Re: a core for every user, lots of users... are there issues

2013-12-04 Thread hank williams
Ok one more simple question. We just upgraded to 4.6 from 4.2. In 4.2 we
were *trying* to use the rest API function create to create cores without
having to manually mess with files on the server. Is this what create was
supposed to do? If so it was borken or we werent using it right. In any
case in 4.6 is that the right way to programmatically add cores in
discovery mode?


On Tue, Dec 3, 2013 at 7:37 PM, Erick Erickson erickerick...@gmail.comwrote:

 bq: Do you have any sense of what a good upper limit might be, or how we
 might figure that out?

 As always, it depends (tm). And the biggest thing it depends upon is the
 number of simultaneous users you have and the size of their indexes. And
 we've arrived at the black box of estimating size again. Siiihh... I'm
 afraid that the only way is to test and establish some rules of thumb.
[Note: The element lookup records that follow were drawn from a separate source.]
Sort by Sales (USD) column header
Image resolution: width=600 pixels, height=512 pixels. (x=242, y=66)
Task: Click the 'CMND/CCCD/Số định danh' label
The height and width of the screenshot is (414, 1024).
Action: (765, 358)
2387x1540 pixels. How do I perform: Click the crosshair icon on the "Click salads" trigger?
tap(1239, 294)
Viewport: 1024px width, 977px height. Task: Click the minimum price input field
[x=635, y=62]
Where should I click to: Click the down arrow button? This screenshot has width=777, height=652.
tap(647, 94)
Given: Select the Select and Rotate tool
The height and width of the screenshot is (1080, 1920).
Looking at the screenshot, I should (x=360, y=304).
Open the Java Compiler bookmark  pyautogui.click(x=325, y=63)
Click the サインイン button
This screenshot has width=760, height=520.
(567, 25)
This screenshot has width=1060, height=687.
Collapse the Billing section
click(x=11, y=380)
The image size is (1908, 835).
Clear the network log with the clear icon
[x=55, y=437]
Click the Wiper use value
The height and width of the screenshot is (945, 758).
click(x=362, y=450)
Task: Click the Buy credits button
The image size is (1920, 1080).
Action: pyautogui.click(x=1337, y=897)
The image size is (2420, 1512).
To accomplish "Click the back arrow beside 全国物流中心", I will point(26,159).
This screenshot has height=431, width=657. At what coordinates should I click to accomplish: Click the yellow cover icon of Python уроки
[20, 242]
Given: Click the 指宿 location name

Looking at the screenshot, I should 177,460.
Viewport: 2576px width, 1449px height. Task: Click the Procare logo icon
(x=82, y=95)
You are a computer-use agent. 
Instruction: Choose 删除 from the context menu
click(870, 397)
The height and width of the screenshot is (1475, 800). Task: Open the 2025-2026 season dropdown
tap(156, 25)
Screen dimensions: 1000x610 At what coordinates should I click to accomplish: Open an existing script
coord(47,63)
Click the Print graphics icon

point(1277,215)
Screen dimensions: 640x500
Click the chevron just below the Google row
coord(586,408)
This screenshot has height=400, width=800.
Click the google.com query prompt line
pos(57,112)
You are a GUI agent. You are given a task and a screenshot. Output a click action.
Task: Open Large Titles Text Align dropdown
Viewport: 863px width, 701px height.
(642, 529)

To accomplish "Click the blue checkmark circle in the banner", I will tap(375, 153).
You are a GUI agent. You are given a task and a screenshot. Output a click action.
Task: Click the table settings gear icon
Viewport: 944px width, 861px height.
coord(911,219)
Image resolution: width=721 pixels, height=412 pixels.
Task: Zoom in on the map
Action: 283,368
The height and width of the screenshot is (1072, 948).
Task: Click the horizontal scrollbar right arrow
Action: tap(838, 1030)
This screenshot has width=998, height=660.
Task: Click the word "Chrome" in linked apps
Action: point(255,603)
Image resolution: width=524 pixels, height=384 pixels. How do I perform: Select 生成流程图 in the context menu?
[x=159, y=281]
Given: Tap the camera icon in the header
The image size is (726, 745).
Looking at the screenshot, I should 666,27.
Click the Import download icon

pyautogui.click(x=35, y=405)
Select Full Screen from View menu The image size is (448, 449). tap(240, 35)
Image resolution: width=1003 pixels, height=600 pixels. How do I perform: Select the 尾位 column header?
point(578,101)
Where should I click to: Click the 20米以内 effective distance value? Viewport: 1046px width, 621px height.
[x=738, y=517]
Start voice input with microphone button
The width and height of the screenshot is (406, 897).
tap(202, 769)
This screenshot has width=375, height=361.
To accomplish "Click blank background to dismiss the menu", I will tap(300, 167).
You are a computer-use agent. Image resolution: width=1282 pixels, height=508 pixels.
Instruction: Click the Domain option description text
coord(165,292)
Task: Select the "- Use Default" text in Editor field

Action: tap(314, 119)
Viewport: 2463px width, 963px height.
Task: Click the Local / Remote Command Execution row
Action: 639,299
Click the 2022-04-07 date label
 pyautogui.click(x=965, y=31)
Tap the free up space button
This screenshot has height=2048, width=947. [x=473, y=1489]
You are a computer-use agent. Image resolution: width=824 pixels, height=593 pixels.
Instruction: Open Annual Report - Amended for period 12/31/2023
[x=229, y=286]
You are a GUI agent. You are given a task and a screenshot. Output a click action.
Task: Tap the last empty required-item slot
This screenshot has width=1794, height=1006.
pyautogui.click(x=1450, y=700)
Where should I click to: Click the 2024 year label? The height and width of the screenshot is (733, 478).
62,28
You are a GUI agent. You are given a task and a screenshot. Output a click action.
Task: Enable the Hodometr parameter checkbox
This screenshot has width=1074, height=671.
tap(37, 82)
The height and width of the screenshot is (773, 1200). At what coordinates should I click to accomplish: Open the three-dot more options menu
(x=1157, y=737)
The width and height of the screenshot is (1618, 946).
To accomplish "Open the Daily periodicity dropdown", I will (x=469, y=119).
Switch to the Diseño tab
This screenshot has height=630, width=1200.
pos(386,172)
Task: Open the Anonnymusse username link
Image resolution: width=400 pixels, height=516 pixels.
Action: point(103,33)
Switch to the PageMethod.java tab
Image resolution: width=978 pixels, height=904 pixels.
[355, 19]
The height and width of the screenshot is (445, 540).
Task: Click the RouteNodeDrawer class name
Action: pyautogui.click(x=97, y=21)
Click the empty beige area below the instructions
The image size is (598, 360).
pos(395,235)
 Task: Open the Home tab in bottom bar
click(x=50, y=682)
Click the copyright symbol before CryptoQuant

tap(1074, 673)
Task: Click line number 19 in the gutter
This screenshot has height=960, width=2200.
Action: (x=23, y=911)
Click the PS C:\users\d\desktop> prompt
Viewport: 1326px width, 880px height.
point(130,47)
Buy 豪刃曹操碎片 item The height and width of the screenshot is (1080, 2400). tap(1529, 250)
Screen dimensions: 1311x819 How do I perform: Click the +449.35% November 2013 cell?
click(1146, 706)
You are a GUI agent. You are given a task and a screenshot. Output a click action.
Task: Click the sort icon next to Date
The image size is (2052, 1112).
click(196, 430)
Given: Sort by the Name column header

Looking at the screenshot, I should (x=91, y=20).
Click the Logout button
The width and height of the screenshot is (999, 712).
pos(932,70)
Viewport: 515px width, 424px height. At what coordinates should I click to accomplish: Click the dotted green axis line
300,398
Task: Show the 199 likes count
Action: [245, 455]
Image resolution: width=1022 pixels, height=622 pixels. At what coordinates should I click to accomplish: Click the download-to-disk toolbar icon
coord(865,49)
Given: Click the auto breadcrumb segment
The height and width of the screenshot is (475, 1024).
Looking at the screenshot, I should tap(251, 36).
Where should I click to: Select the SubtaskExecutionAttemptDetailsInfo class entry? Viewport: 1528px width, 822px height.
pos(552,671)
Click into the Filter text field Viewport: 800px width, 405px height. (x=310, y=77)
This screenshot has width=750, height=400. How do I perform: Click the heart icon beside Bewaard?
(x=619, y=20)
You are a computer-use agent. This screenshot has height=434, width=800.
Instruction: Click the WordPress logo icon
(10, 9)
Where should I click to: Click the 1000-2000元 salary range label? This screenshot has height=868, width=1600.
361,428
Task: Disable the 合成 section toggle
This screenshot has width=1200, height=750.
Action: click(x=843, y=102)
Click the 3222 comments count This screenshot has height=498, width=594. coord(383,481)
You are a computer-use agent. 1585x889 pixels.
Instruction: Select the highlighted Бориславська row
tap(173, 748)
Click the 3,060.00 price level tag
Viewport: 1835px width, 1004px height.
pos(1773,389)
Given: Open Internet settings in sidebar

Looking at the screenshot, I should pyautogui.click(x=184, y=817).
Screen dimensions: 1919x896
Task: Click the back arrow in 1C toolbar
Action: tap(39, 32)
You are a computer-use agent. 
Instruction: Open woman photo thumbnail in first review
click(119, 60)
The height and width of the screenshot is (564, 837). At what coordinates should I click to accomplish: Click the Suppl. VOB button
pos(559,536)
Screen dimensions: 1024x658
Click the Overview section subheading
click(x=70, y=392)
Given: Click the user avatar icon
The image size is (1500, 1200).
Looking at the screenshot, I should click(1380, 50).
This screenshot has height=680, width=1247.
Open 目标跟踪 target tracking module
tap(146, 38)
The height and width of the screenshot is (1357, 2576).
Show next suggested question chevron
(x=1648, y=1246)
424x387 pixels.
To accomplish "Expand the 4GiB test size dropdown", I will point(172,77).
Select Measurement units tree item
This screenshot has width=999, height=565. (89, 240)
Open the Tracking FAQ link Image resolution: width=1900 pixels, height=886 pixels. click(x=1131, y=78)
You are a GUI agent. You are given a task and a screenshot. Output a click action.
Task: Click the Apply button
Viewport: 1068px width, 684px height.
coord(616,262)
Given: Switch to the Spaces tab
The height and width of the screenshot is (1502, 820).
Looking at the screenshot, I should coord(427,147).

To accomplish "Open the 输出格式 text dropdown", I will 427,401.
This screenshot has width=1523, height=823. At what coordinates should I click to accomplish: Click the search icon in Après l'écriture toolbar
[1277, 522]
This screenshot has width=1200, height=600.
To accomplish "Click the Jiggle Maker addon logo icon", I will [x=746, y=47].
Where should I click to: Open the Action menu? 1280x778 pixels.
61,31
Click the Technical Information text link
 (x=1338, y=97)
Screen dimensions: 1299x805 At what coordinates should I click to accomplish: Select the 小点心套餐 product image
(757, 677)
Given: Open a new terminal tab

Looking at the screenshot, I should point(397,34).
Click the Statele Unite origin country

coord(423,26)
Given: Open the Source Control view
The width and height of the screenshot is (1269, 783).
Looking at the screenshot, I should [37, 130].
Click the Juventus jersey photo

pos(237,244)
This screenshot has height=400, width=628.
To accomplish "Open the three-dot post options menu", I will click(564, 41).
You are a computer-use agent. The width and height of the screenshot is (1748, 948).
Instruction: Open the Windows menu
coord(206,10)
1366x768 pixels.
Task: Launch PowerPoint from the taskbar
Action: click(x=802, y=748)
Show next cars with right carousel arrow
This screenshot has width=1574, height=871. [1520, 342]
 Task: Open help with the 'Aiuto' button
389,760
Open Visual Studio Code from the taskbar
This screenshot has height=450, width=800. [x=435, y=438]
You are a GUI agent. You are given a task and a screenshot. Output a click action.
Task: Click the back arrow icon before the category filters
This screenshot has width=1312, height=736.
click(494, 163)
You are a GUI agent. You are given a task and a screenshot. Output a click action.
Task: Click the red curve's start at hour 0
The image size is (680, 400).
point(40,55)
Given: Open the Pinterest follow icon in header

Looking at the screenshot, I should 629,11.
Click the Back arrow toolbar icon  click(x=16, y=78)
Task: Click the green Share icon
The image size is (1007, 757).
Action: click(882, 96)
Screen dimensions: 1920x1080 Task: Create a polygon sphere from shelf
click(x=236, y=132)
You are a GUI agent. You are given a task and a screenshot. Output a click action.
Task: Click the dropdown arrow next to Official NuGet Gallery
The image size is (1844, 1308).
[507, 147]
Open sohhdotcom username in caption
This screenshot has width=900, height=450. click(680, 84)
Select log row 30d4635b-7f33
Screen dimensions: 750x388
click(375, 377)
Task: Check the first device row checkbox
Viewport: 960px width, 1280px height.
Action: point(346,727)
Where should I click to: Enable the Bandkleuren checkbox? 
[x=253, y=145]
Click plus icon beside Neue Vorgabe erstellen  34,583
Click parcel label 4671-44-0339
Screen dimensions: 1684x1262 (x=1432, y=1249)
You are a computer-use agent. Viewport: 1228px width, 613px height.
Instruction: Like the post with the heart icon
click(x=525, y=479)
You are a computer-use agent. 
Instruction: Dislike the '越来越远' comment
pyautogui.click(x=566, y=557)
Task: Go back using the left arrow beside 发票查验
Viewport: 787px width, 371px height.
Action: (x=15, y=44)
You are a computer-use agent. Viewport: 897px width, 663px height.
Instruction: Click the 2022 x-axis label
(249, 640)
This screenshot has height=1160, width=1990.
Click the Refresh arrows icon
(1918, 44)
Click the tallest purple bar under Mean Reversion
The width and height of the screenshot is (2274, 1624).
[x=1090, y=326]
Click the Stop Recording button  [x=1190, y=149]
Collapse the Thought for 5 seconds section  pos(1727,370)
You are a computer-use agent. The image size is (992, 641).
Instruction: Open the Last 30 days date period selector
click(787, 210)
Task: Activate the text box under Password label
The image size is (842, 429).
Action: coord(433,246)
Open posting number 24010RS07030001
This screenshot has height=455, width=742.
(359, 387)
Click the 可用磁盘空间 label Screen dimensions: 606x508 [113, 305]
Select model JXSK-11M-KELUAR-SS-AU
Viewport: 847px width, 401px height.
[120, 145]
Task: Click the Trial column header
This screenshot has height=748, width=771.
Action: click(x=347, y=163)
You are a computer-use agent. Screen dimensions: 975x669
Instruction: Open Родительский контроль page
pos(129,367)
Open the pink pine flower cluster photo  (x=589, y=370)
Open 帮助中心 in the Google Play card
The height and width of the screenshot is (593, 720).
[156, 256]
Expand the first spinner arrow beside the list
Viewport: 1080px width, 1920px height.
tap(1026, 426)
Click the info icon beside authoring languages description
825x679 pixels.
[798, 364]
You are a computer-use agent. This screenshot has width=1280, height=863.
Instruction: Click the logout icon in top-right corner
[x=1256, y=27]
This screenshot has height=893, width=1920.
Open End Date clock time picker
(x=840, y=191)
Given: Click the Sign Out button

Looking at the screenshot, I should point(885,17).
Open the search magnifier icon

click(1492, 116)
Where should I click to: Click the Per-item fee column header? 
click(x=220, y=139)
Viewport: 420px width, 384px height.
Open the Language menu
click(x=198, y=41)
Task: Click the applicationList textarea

 The transient core constraint will limit the number of cores loaded at
 once. If you allow too many cores at once, you'll get OOM errors when all
 the users pile on at the same time.

 Let's say you've determined that 100 is the limit for transient cores. What
 I suspect you'll see is degrading response times if this is too low. Say
 110 users are signed on and say they submit queries perfectly in order, one
 after the other. Every request will require the core to be opened and it'll
 take a bit. So that'll be a flag.

 Or that's a fine limit but your users have added more and more documents
 and you're coming under memory pressure.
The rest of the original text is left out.